[[ Source material, beginning ]]

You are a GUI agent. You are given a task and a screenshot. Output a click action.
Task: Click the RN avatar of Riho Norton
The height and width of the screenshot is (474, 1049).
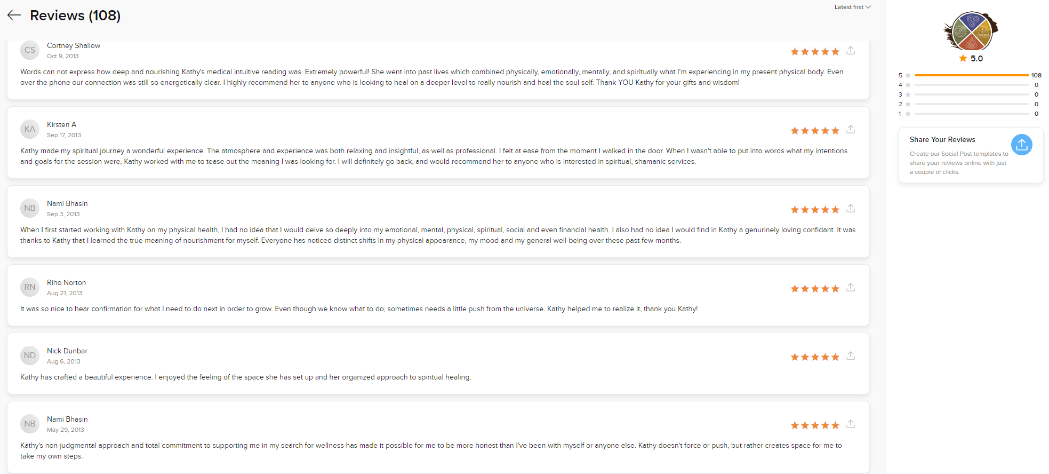(30, 287)
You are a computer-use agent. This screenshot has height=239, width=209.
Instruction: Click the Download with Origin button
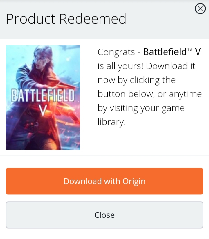coord(105,181)
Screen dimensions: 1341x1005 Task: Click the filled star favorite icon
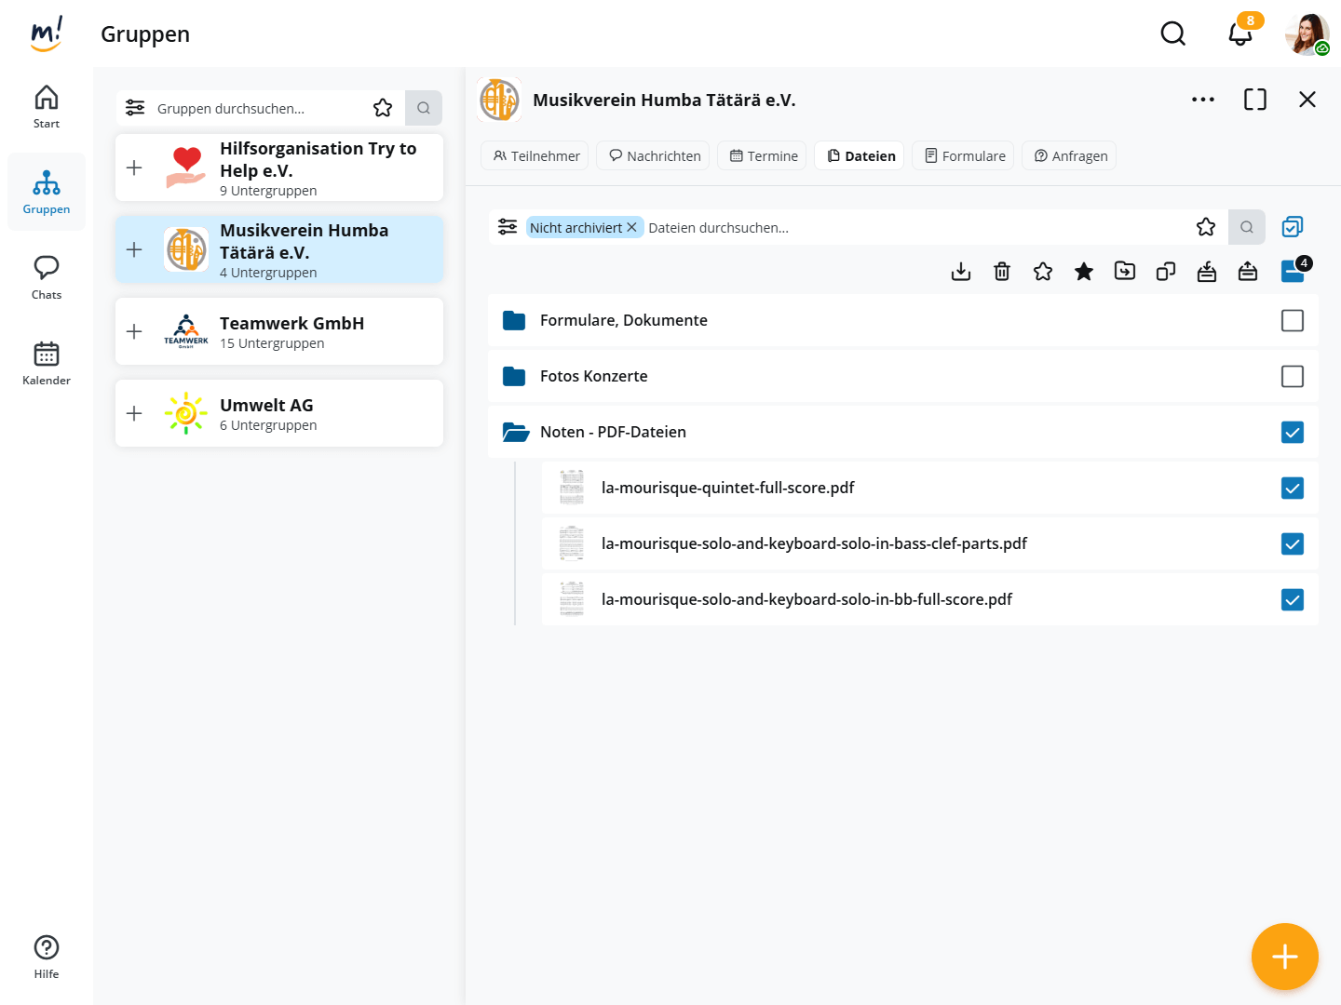click(1084, 272)
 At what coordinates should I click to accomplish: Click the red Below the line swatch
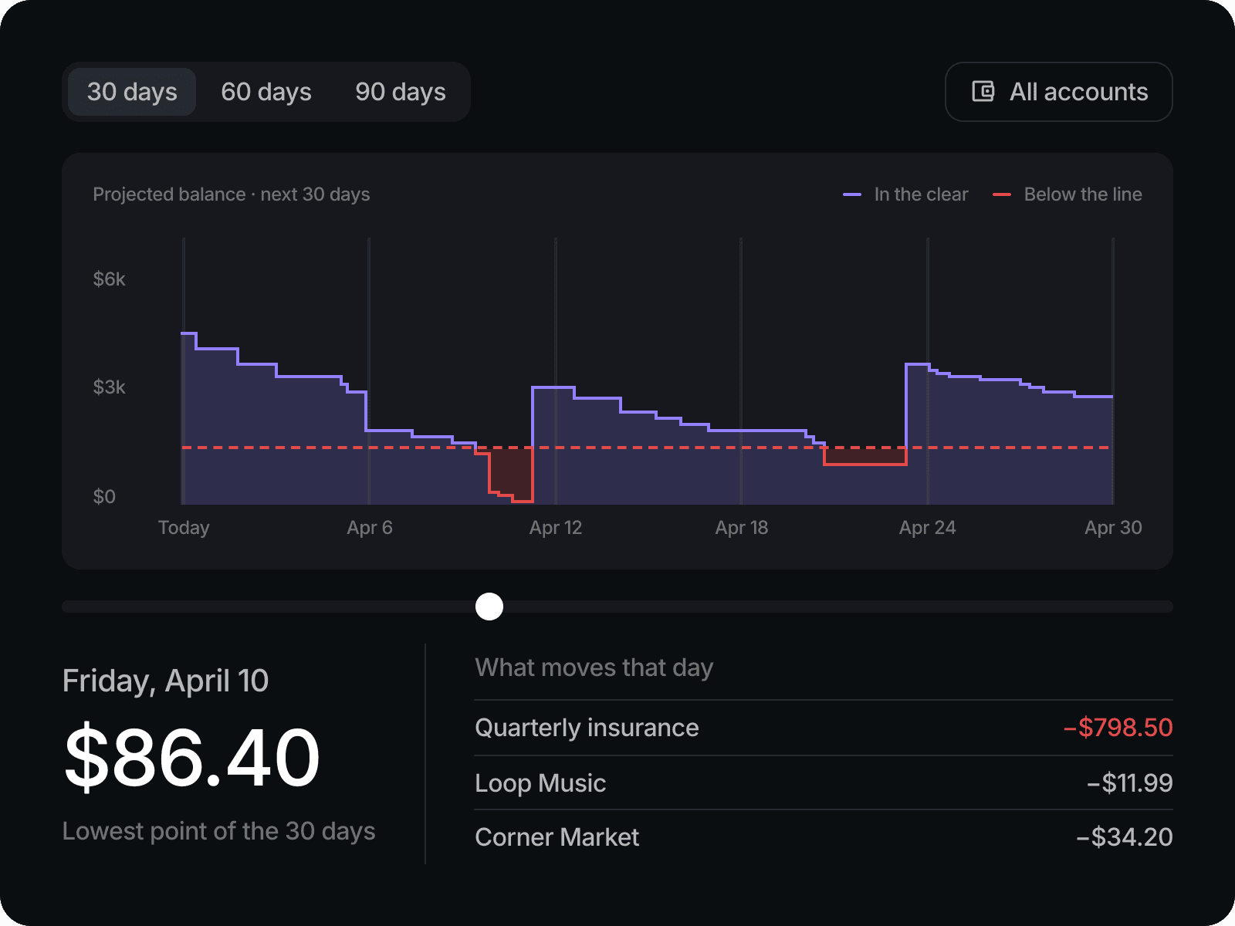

[[ Source material, end ]]

• _Problem_: Report all lines in the records that include the string "agent".

• _Task answer_:
You are a GUI agent. You are given a task and a screenshot. Output a click action.
You are a computer-use agent. This screenshot has height=239, width=209.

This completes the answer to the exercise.